My sister has limited stage sclc. The doctors are very hopeful. She recevied Camptosar/radiation combo treatments and has done amazingly well. The problem is that now that her chemo has ended, she seems to be experiencing more side effects than when she was getting the treatments. She is experiencing ringing in the ears and tingling in her feet and hands. I know this is from the cisplatin(platinum) in her chemo but can anyone tell me how long she can expect this to go on. The doctor told her that this will pass but has anyone experienced these side effects and for how long after their treatment ended.

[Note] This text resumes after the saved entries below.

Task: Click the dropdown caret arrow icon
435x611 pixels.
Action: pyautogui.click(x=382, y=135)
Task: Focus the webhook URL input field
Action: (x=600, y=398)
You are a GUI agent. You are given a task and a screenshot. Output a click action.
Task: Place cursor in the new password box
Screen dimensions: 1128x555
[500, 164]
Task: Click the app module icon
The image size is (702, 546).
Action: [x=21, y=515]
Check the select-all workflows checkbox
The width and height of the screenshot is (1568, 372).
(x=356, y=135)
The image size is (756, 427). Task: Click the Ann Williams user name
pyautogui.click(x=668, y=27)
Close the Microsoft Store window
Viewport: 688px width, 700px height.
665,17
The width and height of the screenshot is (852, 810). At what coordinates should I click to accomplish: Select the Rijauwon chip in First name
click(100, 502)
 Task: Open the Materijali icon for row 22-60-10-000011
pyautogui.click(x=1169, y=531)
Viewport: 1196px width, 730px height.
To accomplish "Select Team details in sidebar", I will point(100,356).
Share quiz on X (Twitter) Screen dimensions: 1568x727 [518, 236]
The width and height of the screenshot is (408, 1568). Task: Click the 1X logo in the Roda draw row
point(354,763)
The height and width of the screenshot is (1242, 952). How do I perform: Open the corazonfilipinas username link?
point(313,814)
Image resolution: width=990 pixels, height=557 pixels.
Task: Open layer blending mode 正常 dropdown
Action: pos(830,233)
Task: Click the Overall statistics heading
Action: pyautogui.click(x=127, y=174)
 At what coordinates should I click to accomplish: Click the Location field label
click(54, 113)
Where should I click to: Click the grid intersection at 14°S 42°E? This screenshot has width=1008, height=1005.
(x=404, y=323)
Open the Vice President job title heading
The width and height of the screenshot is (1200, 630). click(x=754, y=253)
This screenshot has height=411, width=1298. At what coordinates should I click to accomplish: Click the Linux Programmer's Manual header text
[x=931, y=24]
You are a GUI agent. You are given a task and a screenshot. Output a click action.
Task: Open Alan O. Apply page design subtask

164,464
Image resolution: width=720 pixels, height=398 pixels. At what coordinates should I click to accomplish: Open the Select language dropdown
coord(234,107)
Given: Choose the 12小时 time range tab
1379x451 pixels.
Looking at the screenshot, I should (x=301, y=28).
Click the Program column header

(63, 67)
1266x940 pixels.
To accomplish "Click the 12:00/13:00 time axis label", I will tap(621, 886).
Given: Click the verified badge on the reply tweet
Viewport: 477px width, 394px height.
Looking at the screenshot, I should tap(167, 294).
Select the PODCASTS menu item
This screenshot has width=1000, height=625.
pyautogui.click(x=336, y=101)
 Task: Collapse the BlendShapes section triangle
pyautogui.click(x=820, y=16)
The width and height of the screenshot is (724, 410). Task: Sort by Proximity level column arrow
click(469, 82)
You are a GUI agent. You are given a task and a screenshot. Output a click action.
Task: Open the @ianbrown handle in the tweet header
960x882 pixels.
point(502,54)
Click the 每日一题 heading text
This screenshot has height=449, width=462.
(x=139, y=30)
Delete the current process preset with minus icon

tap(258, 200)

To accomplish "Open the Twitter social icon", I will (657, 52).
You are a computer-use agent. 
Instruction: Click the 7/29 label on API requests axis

My sister was dxed with sclc in July. Limited stage. She completed her treatments without any problems. The doctors were absolutely stunned at how well she did. Anyway, now she is starting to experience tingling in her body, her hair has fallen out, somewhat, and she has ringing in the ears. None of this occurred during her treatments. Her treatments ended in November. Has anyone experienced this problem and for how long. I know it is from the terribly strong chemo which is laced with platinum but how long with these side effects last.

I have limited stage smlc and received Camptosar/radiation combo. I have complete my treatments and am now experiencing ringing in my ears and tingling in my hands and feet. Has anyone experienced these side effects and if so, for how long. Also, PCI was given to me as an option. My oncologist does not recommend it. Any suggestions. I'm torn. My cancer was found very early and responded extremely well to the chemo/radiation. I don't know which route to take. Thank you.